## STUDY MATERIAL
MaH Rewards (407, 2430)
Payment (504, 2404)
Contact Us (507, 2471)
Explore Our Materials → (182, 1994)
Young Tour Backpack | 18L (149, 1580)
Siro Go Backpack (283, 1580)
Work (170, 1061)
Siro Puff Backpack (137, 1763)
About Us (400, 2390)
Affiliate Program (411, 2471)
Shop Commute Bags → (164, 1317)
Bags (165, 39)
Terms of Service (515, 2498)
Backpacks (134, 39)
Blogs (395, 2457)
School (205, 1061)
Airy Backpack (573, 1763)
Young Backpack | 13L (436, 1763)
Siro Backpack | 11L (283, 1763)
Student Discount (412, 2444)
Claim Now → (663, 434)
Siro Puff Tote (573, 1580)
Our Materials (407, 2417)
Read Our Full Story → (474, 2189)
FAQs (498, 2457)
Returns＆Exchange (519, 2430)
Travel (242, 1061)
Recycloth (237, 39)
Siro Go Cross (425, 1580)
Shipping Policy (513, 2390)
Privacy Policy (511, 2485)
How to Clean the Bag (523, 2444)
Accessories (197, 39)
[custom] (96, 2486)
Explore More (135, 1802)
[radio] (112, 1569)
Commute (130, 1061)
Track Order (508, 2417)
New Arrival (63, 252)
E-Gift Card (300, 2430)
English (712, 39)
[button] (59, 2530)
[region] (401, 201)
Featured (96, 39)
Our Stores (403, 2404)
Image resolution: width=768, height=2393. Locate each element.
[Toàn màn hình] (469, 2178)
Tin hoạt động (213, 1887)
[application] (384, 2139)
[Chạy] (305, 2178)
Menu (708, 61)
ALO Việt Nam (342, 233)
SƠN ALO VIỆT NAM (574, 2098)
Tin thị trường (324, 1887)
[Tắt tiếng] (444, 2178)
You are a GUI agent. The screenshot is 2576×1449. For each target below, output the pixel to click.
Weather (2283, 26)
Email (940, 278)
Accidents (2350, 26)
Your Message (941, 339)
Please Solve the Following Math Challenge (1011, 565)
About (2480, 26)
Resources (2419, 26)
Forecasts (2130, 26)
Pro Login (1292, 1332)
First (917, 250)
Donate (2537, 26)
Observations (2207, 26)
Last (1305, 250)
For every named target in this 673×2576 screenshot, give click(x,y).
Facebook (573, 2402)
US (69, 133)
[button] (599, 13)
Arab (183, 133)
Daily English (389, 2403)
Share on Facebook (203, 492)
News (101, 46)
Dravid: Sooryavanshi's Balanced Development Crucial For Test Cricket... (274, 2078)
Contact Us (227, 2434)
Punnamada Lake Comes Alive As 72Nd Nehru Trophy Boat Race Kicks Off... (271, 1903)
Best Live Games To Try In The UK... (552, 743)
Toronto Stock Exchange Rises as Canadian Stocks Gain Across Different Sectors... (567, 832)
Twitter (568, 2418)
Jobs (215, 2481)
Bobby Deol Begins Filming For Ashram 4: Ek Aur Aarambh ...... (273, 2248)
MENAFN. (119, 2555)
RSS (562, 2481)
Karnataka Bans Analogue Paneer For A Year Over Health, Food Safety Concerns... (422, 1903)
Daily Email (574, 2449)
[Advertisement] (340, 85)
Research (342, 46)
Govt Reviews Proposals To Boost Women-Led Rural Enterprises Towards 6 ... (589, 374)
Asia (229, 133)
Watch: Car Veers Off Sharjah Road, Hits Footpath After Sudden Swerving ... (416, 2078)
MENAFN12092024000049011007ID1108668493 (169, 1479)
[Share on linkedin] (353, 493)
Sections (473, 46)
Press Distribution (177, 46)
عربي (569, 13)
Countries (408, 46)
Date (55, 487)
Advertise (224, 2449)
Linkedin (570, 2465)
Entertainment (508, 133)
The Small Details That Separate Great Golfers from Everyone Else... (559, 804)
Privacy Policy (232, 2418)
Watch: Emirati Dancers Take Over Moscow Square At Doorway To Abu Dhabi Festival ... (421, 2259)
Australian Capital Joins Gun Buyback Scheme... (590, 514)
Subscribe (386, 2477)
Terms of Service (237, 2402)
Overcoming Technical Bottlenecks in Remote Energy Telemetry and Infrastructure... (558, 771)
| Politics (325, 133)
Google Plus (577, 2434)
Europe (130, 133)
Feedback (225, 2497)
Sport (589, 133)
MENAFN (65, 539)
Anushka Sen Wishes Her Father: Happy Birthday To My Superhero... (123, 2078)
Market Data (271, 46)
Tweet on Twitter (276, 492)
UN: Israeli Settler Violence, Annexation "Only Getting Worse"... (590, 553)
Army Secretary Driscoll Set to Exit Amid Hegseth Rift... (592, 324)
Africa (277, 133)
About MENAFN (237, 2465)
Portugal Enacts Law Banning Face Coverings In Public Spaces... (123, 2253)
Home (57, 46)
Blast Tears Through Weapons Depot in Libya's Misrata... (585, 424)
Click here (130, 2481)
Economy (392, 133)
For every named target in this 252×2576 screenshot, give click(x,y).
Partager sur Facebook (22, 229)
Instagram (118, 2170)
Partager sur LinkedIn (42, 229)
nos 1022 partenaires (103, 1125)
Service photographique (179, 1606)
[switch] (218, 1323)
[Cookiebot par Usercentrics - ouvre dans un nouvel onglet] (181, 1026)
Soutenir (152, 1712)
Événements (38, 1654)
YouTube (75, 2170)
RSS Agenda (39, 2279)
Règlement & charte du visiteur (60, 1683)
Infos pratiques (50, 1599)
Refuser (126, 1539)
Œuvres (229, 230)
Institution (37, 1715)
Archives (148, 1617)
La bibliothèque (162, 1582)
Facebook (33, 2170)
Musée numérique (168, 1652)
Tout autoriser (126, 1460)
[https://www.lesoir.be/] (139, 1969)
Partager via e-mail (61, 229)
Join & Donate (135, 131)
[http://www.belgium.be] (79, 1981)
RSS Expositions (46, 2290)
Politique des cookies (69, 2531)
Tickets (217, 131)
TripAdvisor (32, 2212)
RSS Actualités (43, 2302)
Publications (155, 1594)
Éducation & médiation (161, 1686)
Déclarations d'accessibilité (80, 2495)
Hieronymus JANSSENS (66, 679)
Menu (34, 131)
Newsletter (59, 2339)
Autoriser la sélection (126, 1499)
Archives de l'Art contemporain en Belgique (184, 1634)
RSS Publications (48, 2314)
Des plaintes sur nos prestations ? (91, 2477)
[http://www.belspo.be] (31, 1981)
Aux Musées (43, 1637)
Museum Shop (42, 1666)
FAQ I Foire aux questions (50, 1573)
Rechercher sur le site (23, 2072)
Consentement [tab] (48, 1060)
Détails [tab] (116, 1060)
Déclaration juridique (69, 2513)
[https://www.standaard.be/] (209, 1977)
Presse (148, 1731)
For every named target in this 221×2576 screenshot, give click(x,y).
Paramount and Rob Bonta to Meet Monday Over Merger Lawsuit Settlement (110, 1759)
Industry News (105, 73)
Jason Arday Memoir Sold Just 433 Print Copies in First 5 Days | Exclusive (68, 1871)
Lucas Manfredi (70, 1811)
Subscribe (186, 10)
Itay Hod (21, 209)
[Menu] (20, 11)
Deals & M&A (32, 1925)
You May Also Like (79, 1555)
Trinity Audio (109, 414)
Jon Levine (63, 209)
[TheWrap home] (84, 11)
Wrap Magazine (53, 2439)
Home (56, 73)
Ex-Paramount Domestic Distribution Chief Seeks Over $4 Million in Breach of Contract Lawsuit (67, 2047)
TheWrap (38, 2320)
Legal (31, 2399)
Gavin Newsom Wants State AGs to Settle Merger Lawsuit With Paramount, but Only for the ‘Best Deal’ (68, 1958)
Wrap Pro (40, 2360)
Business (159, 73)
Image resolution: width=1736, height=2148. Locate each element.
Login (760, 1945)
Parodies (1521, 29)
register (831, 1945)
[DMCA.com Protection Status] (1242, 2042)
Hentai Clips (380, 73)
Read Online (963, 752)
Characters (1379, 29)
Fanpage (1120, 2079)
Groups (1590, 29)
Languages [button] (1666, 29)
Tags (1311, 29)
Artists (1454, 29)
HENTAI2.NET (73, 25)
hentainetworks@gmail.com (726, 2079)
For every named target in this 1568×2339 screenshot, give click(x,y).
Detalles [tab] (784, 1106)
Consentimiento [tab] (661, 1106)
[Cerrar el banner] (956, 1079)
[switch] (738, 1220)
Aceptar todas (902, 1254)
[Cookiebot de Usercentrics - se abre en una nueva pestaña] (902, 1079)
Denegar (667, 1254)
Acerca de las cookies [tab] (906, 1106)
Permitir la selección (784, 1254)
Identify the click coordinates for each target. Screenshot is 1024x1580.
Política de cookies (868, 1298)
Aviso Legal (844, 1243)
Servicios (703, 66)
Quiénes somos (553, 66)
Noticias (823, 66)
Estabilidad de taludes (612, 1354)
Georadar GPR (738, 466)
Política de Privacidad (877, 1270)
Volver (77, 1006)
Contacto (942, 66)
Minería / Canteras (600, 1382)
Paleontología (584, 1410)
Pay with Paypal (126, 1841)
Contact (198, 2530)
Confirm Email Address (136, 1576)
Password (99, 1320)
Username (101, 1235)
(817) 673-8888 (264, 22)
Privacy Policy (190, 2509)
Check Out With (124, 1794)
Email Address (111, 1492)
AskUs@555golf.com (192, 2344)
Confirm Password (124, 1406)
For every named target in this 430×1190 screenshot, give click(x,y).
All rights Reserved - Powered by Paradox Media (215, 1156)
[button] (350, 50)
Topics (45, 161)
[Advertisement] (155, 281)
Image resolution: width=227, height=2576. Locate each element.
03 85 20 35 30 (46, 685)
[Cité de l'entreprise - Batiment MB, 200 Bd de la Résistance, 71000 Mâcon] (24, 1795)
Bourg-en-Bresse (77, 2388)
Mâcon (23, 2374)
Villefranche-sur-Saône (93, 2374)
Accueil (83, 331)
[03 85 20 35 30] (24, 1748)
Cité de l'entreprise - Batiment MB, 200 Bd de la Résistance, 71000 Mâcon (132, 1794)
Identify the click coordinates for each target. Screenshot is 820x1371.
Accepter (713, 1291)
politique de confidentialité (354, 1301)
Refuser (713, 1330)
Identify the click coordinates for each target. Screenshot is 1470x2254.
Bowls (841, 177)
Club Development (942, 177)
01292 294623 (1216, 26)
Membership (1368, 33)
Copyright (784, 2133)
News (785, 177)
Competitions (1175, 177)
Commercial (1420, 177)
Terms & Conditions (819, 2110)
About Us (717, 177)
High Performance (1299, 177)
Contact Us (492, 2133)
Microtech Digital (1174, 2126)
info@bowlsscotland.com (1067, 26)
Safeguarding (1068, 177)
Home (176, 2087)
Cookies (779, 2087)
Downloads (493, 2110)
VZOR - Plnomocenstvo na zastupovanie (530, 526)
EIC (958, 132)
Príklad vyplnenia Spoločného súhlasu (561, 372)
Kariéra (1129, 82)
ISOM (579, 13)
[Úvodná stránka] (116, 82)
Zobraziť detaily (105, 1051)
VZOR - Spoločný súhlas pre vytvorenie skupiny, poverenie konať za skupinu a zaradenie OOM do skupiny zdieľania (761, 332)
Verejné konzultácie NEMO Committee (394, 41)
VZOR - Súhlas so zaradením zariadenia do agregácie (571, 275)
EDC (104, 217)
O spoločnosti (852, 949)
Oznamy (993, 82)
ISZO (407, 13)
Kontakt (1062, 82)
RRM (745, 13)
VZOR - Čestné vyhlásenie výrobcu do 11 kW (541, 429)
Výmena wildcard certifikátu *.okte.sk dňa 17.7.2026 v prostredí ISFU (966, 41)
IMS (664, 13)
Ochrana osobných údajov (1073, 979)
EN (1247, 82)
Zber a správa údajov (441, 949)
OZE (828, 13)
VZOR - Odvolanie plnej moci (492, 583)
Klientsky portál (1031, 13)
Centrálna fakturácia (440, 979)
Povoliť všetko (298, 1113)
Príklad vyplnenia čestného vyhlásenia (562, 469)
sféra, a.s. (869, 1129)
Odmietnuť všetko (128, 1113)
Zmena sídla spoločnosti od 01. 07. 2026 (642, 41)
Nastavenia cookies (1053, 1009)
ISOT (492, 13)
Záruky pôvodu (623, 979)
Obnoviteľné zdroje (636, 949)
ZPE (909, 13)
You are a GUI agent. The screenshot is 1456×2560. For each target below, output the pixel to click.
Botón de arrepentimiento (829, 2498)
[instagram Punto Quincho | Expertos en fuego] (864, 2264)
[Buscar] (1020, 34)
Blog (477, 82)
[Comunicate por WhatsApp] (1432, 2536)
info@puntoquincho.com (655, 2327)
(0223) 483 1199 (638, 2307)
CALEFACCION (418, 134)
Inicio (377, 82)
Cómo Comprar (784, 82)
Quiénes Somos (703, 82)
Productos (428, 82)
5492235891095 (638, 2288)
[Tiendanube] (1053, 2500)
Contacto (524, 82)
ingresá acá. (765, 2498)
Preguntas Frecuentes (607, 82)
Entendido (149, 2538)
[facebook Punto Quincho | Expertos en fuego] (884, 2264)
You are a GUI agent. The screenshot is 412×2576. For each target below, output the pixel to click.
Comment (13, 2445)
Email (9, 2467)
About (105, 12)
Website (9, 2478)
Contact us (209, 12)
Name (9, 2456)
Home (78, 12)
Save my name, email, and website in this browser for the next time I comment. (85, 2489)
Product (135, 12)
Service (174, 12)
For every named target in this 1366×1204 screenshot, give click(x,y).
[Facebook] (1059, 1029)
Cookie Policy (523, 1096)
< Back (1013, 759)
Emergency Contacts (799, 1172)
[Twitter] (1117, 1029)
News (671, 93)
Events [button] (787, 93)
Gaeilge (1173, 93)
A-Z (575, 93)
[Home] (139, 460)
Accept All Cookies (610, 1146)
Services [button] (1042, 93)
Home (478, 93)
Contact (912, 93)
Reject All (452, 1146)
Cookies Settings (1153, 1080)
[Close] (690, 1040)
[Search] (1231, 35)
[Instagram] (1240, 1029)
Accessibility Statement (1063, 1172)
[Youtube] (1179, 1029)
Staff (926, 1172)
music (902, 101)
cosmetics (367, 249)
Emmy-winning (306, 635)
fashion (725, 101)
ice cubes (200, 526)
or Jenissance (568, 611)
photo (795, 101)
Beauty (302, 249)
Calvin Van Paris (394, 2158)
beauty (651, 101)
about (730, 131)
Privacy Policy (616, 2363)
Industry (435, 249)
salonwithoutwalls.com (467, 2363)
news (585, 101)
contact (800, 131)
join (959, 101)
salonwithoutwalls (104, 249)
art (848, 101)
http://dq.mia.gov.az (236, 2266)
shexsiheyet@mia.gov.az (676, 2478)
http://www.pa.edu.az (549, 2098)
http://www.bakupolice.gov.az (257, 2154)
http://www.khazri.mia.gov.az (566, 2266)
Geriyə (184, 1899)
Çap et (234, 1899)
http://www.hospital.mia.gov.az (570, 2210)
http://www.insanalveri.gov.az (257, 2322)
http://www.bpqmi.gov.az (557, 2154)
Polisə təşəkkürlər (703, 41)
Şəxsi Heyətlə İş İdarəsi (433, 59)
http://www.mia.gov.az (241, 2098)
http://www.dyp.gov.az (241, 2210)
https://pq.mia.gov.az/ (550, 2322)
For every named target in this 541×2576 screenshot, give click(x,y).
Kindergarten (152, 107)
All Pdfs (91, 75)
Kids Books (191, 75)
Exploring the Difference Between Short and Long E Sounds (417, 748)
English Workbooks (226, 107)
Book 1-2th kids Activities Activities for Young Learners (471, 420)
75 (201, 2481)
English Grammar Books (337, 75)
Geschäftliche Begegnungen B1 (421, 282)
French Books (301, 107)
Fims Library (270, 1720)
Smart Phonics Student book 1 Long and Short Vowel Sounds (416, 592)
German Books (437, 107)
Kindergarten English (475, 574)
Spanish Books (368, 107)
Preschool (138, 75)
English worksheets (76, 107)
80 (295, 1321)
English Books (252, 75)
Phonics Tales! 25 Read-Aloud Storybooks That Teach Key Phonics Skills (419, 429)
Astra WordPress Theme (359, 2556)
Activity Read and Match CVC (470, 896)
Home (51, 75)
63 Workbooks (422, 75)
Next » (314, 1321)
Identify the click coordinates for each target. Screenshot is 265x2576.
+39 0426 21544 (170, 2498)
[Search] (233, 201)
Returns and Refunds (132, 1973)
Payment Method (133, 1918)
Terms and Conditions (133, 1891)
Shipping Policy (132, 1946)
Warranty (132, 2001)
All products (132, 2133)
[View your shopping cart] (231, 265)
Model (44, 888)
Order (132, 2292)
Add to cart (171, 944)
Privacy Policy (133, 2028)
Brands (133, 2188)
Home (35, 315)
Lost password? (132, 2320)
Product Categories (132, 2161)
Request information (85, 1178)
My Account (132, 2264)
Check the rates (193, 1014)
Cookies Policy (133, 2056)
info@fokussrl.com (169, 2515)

## WORK ITEM
Would you print exactly and only the lines of the material above that run from the line with "Work (170, 1061)" through the line with "Siro Go Cross (425, 1580)", both included?

## SOLUTION FOR THIS EXERCISE
Work (170, 1061)
Siro Puff Backpack (137, 1763)
About Us (400, 2390)
Affiliate Program (411, 2471)
Shop Commute Bags → (164, 1317)
Bags (165, 39)
Terms of Service (515, 2498)
Backpacks (134, 39)
Blogs (395, 2457)
School (205, 1061)
Airy Backpack (573, 1763)
Young Backpack | 13L (436, 1763)
Siro Backpack | 11L (283, 1763)
Student Discount (412, 2444)
Claim Now → (663, 434)
Siro Puff Tote (573, 1580)
Our Materials (407, 2417)
Read Our Full Story → (474, 2189)
FAQs (498, 2457)
Returns＆Exchange (519, 2430)
Travel (242, 1061)
Recycloth (237, 39)
Siro Go Cross (425, 1580)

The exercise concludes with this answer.